For me, I wish this house was big enough for me to invite everyone who may be alone or who might feel isolated this year, and have them join in this atmosphere, if they’d feel comfortable doing so.
I long ago swore that I would do two things when it comes to my family: I would not take their love, generosity, or honesty for granted, and I would do my utmost to share the gifts they continue to give me with those around me. Considering how my family continues to support me, I think I’ve got that first part pretty much nailed. As for the other… let’s just say there are times in my past when I wish I’d been better at listening, being receptive, and taking a moment to pause and reflect before choosing my response, rather than simply reacting.
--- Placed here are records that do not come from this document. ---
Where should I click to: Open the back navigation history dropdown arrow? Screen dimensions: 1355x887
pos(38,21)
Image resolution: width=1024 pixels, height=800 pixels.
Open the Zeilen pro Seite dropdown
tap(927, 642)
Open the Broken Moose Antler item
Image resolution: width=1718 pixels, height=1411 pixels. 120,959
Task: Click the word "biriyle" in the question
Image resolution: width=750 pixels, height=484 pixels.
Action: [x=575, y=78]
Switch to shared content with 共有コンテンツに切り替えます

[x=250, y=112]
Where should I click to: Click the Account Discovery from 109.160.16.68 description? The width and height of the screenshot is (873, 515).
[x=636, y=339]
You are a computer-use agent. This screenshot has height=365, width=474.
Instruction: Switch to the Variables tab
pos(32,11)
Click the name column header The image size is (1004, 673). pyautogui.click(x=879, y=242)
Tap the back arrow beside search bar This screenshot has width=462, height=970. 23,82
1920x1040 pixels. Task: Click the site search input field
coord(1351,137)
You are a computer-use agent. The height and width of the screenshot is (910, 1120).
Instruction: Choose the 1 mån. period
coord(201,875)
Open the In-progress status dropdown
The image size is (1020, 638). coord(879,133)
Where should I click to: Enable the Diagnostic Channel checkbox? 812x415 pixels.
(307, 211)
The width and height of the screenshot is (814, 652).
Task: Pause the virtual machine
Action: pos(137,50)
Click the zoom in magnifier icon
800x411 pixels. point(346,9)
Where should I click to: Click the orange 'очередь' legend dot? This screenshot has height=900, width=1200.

At my last family reunion, I saw a lot of small humans reacting rather than responding. Upon reflection, it seems that there are some folks who never really grew out of that impulse. It took me quite a while to get to a point where I can do that semi-regularly, and I still have my share of mistakes and knee-jerk reactions. Hell, at times I wonder if a tweet I send out or a blog entry I post is too much, or goes too far, or needed to be worded better, if sent at all.
Family, at least my family, understands that. They’re good at holding space for me. They see me and all I could be, rather than what I’ve failed to be. They’re patient with me, as the parents in my family I’ve seen are patient with their children. I’ve been forced to grow up a lot in the past year. When the people I’d chose to be part of my family turned on me, I had to grow up even more. And my blood family was there for me, behind me and loving me, every step of the way.